Il significato del politico fa riferimento alle relazioni di potere che
compongono una trama plurale, diffusa, trasversale a tutte le relazioni umane e
direttamente collegate alle possibilità di costruirci in soggetti sociali e
storici in trasformazione.
Nell’azione educativa si esercitano relazioni di potere che hanno
conseguenze dirette dentro lo sviluppo delle capacità umane o nella loro
inibizione.
Qualsiasi educazione, come azione culturale e politica, contribuisce a
costruire una determinata cultura, un modo di pensare e sentire il mondo e la
vita, un indirizzo intellettuale e morale che preme per imporsi egemonicamente,
cercando di ampliare il consenso a partire dalla coscienza etica promossa dagli
ambienti organizzati della società civile, intesi nel senso gramsciano della
'cittadinanza attiva'.
Etica, educazione e politica si costituiscono così, dal punto di vista
filosofico, in una triade interdipendente nella quale l’educazione è destinata
a essere il fattore dinamico, attivo, creatore e costruttore di soggetti capaci
di edificare e creare condizioni di possibilità più umane per gli esseri umani.

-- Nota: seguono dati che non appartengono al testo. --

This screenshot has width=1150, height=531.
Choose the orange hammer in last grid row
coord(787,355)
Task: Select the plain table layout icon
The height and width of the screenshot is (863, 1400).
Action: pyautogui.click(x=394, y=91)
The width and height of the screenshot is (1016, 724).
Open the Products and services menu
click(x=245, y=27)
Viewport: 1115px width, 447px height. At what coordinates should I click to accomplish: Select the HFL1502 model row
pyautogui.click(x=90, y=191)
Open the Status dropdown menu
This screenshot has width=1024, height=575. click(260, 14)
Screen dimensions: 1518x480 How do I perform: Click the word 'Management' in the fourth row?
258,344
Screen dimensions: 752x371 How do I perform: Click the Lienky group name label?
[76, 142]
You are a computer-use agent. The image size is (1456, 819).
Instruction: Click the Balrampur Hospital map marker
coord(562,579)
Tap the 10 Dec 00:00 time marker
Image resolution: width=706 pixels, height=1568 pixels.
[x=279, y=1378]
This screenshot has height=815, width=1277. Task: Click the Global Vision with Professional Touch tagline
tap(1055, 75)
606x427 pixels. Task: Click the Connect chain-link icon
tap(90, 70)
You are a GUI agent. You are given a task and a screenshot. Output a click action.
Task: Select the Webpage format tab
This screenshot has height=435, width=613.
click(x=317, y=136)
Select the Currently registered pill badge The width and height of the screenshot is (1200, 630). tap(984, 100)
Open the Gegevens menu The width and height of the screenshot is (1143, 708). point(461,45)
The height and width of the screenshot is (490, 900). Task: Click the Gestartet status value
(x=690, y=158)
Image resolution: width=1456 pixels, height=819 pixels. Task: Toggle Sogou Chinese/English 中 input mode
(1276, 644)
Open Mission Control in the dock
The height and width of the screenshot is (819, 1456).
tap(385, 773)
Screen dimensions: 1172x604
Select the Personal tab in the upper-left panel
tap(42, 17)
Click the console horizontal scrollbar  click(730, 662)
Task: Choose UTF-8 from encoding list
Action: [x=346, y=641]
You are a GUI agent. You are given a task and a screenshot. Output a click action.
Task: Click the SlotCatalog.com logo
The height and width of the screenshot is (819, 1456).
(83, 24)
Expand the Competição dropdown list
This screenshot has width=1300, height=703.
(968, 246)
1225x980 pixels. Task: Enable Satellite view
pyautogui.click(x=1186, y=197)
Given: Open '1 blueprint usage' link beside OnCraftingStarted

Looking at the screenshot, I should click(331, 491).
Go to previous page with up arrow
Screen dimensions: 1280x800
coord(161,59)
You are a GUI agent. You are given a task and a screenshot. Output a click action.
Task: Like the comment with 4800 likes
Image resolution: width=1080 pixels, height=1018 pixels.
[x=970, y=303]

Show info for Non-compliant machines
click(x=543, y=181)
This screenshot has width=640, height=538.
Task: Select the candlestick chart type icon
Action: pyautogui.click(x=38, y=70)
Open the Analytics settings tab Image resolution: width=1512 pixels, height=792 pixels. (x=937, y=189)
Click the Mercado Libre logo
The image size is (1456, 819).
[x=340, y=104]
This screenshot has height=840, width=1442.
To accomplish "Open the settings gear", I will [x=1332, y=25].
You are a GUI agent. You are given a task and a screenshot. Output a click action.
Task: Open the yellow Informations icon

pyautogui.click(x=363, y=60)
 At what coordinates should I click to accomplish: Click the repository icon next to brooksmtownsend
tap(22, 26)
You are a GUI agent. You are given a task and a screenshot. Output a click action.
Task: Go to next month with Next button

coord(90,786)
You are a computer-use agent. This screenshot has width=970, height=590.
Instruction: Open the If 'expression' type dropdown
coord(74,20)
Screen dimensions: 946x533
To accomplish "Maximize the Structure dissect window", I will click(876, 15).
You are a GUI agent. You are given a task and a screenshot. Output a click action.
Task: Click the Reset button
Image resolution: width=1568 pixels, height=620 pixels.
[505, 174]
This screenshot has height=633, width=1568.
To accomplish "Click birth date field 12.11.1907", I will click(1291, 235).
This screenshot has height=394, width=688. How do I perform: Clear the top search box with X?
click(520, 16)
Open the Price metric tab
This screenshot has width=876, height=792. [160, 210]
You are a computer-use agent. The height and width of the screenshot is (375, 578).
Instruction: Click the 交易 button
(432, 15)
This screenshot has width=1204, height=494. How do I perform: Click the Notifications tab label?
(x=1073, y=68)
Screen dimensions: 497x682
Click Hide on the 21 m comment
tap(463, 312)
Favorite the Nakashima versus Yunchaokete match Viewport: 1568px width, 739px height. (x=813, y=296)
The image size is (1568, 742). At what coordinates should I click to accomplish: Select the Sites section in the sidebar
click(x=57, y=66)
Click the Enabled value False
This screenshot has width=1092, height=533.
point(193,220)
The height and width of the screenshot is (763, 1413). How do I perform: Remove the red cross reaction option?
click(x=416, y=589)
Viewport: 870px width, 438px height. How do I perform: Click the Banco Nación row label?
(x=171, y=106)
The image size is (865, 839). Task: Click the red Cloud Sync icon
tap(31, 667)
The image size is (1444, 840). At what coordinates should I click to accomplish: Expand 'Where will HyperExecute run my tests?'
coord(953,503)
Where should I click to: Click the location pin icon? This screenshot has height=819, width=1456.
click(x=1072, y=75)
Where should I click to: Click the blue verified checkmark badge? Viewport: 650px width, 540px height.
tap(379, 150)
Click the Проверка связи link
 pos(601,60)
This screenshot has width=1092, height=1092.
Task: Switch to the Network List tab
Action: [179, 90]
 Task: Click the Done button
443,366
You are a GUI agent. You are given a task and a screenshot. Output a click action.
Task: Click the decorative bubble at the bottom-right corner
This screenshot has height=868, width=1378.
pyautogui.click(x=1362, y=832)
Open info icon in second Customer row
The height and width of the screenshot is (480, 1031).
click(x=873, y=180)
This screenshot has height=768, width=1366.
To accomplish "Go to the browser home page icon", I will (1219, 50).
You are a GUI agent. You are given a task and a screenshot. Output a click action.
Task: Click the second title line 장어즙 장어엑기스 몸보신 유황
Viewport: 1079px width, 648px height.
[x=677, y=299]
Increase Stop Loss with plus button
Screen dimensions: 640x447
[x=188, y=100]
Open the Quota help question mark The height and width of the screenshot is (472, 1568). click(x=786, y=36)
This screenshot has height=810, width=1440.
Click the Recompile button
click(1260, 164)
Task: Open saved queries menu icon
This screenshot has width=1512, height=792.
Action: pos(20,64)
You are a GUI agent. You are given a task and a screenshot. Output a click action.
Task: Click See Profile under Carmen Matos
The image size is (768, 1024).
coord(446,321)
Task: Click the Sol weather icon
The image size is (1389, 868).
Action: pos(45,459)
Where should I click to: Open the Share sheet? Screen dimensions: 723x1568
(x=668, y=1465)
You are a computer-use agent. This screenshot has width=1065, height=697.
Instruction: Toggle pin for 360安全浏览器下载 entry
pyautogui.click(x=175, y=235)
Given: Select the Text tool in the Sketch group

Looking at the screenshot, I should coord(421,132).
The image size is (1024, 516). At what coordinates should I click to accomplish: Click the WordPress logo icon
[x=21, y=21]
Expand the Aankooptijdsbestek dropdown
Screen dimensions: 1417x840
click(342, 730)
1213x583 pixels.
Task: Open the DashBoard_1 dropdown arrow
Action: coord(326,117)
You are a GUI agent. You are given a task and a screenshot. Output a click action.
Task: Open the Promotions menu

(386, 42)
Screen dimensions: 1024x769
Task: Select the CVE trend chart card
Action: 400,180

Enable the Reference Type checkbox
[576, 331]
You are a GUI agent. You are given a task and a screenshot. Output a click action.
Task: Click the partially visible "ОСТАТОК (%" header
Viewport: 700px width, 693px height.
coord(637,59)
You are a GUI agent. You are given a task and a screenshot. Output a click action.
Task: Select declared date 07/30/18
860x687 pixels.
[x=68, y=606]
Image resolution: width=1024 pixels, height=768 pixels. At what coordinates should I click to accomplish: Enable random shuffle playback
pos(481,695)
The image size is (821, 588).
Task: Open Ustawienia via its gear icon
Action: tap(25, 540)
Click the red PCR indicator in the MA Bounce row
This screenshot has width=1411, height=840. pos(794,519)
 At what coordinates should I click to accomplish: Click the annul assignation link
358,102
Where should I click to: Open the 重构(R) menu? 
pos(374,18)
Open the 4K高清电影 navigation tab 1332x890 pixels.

È per questo che l’educazione e il suo ruolo nella storia sono molto più che
insegnamento, apprendimento, sistema scolastico, ragioni, giudizi più che
maestri e alunni, norme e regolamenti. È per questo che le ricerche etiche,
politiche, pedagogiche delle varie iniziative mirano alla costruzione di un
paradigma educativo diverso da quello dominante.
Anche Freire obbliga a ripensare tutta la logica del processo di
insegnamento e apprendimento, affermando che insegnare non è trasferire
conoscenze, base sulla quale si fonda la sua critica alla concezione materiale
dell’educazione. E non è possibile, perché la trasmissione letterale di
informazioni non costituisce un evento educativo e non produce realmente una
conoscenza.
Inoltre la conoscenza è un processo attivo, in quanto accediamo a nuove
informazioni, sviluppando processi di identificazione, associazione,
simbolizzazione, generalizzazione, di affermazione e negazione tra il vecchio e
il nuovo. È per questo che a partire dall’educazione concepiamo l’apprendimento
come un buon compito creativo, nel quale si costruiscono e ricostruiscono
conoscenze, ma nel quale ci costituiamo e ricostituiamo come persone come
soggetti capaci di pensare, sentire e fare e trasformare. Ecco perché
l’insegnamento non può ridursi solamente a trattare contenuti, ma deve anche
portare avanti un ricco, complesso processo in cui si producano le condizioni
affinché possiamo imparare criticamente. Dice Freire: “Queste condizioni
implicano e esigono la presenza di educatori ed educandi creativi, istigatori,
inquieti, rigorosamente curiosi, umili e tenaci.
Gli alunni vanno trasformandosi in veri soggetti di costruzione e
ricostruzione a fianco dell’educatore anche egli soggetto del processo”.
Generare condizioni per l’apprendimento critico, presuppone un ruolo di
impegno integrale da parte dell’educatore e dell’educatrice nel riconoscere che
non si posseggono le risposte a tutte le domande e stimolare il senso critico
di ricerca, di inquietudine di non-conformismo e anti-conformismo.
È da qui che il ruolo di un educatore democratico viene concepito più come
quello di un 'provocatore', piuttosto che come quello di un 'facilitatore'.
Quest’ultimo concetto probabilmente ha origine nella ricerca di un’alternativa
all’immagine eccessivamente direttiva del ruolo del docente volendo mettere in
risalto il suo ruolo di animatore di un gruppo. Pensare come provocatori e
provocatrici, presuppone il posizionarci come attori e attrici del processo:
cioè soggetti attivi e impegnati con le persone con le quali lavoriamo, con il
loro contesto, con tutti i dubbi e le scelte alternative possibili.
Per questo forse la prima sfida viene dal gruppo: sono gli altri che
provocano con le loro domande, i loro interessi o disinteressi. Le loro
conoscenze, le affermazioni e negazioni a proposito di contenuti su cui
lavorare, la percezione che hanno del docente e il suo ruolo e le capacità e i
comportamenti, aspettative, parole e silenzi.
La sola presenza di uno spazio educativo è già di per sé una sfida.